═════ Input records ═════
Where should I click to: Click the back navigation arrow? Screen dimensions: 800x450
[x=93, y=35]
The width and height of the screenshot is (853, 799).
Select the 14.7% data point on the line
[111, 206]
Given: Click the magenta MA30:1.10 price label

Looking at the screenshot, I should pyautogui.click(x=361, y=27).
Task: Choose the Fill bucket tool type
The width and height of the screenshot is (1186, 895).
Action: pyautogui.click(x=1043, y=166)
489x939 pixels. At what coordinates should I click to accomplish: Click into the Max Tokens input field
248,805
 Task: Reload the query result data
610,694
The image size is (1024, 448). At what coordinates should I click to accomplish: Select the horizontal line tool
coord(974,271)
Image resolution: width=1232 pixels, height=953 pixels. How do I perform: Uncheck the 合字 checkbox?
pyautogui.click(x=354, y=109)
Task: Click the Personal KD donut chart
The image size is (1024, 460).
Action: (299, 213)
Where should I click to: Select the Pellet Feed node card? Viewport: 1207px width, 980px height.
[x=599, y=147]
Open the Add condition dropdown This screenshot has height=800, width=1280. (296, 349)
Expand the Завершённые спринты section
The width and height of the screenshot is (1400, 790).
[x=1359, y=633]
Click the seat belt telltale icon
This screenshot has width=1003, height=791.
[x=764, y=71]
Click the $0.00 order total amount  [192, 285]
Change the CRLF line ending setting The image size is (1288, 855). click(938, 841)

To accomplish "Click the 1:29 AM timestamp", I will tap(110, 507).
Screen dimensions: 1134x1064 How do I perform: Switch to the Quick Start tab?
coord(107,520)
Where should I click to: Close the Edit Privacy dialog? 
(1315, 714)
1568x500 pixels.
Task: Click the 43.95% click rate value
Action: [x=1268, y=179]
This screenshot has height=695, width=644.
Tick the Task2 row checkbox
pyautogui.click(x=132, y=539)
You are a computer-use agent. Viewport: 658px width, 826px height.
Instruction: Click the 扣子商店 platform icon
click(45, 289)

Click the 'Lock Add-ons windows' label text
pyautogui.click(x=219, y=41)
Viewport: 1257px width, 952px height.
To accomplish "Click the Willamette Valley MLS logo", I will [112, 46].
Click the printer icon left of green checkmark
═════
▸ Task goal: Copy out every line in the records where the word "will" is found.

▸ Response:
To accomplish "Click the 1:29 AM timestamp", I will tap(110, 507).
To accomplish "Click the Willamette Valley MLS logo", I will [112, 46].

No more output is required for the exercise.